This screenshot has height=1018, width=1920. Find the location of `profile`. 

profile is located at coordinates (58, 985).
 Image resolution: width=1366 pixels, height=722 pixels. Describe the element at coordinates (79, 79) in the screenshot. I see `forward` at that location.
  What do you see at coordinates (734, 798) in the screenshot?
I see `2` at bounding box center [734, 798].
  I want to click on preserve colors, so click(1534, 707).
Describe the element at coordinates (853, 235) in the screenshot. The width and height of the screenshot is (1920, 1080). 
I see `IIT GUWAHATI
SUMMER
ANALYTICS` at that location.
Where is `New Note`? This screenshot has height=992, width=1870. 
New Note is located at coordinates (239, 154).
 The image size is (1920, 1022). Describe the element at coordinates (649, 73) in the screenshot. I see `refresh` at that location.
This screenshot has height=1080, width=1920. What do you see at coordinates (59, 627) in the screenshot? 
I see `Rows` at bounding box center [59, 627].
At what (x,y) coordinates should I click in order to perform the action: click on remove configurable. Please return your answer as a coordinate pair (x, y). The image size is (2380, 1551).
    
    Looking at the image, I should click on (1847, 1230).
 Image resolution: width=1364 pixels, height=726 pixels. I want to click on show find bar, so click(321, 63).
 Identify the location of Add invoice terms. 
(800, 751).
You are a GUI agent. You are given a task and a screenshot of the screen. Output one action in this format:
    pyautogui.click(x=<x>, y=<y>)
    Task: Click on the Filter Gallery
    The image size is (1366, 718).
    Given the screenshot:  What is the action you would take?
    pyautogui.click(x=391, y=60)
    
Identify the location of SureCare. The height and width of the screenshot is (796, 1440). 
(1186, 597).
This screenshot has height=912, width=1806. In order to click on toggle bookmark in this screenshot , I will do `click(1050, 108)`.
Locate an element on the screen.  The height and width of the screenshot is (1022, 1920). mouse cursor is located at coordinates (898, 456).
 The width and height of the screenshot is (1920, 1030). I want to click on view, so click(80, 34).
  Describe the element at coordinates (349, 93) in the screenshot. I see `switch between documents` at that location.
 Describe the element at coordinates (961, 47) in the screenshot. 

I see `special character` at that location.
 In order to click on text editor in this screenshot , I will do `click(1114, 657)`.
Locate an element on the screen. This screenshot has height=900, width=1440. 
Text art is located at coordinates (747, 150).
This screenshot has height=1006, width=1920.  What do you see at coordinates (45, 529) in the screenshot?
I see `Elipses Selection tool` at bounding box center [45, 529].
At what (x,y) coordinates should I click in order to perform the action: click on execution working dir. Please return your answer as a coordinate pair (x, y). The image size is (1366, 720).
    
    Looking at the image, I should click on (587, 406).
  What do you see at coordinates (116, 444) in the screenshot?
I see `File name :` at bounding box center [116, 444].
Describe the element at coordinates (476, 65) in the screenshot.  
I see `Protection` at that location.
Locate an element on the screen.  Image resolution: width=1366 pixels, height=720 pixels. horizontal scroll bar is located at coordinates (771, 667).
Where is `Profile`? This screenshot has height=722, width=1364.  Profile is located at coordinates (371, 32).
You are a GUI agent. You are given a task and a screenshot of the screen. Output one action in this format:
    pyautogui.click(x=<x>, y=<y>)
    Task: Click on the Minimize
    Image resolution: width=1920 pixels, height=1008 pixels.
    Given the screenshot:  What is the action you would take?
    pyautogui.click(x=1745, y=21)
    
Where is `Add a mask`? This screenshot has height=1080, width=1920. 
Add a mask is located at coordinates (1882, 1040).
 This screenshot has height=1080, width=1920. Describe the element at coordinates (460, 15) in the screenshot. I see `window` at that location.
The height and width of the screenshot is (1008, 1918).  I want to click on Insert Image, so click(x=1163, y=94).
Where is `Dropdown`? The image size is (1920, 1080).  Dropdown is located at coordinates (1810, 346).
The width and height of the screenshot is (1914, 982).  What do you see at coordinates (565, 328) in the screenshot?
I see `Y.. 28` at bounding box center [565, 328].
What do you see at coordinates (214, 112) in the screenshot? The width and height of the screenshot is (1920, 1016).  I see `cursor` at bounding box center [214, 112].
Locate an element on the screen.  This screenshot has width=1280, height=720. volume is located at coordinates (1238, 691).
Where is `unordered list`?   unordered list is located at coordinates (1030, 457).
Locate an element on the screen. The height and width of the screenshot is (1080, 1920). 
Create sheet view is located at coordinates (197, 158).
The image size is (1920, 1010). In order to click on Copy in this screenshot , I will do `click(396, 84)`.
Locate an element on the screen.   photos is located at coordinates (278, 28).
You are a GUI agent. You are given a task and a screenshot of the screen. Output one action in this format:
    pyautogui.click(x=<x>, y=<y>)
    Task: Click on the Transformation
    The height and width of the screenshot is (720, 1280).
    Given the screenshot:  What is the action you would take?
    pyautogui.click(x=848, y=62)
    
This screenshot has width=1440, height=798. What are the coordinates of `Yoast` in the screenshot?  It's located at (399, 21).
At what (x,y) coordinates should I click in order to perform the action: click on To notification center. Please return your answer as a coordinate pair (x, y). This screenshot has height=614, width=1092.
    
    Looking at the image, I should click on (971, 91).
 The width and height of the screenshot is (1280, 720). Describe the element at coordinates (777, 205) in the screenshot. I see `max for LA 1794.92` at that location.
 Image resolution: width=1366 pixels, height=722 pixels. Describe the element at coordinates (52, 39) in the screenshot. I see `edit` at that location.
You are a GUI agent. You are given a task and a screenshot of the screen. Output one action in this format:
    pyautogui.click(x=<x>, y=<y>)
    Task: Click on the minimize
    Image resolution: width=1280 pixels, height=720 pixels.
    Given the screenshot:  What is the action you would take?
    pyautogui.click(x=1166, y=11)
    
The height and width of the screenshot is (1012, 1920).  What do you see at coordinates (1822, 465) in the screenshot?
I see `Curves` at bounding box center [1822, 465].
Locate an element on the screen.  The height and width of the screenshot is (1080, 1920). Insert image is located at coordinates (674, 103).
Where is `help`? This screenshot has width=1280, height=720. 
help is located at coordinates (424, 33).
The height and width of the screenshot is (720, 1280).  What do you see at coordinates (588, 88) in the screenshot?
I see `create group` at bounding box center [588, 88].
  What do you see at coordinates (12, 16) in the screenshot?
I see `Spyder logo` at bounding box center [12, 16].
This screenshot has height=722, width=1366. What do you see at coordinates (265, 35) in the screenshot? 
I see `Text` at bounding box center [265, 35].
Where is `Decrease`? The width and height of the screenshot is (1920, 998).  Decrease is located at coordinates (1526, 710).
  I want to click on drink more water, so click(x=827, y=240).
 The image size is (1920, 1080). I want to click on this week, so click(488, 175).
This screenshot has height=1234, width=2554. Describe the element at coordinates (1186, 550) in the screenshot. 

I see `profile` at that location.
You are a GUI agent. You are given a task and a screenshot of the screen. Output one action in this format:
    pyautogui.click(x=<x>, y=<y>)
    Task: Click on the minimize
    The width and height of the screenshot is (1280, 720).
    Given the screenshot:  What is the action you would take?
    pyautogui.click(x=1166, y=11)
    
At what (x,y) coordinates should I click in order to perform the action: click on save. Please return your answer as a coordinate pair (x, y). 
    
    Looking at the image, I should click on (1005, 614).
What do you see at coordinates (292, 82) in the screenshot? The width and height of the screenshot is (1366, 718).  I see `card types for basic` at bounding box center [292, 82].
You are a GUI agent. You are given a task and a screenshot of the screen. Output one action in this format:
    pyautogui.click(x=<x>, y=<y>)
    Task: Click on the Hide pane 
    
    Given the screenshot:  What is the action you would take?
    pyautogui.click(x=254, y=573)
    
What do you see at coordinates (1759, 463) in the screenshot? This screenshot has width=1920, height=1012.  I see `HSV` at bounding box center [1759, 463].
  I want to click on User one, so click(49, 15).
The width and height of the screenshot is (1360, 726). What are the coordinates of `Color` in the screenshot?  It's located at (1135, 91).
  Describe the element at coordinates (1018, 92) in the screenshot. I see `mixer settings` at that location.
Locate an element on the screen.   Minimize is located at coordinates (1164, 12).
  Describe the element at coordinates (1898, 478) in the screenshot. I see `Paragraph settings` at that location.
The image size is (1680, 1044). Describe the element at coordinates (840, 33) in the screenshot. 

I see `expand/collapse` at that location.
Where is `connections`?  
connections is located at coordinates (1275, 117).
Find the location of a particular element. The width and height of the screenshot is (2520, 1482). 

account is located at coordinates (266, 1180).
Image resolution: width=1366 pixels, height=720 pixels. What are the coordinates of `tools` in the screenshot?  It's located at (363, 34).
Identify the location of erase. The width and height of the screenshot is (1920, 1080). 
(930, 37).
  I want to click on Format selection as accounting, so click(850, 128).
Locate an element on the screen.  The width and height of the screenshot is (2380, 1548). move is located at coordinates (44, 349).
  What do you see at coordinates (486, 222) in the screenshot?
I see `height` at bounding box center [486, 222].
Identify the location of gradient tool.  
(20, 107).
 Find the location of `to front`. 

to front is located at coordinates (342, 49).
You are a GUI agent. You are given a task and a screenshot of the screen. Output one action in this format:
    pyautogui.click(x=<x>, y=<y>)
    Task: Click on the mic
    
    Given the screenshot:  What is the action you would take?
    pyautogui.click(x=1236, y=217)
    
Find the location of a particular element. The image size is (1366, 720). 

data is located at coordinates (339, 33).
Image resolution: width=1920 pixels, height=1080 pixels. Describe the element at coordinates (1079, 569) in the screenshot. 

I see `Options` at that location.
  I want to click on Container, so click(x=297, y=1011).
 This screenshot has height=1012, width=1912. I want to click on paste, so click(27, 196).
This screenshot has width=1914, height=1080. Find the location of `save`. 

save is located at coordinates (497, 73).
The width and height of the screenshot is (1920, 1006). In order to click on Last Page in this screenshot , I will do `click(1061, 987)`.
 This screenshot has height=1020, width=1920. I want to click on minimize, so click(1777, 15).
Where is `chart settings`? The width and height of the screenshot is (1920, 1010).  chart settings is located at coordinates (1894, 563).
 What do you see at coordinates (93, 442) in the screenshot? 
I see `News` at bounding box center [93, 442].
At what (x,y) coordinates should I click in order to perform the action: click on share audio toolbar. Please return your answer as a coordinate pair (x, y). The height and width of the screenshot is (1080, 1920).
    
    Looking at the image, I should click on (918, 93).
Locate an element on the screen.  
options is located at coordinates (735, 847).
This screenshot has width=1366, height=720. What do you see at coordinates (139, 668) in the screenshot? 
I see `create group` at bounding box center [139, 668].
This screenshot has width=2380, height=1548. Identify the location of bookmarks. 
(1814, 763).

===

Exercise aim: Copy the items above word for word, beginning at the line that contains "What do you see at coordinates (486, 222)" and stopping after the line that contains "to front is located at coordinates (342, 49).".

Written response:
  What do you see at coordinates (486, 222) in the screenshot?
I see `height` at bounding box center [486, 222].
Identify the location of gradient tool.  
(20, 107).
 Find the location of `to front`. 

to front is located at coordinates (342, 49).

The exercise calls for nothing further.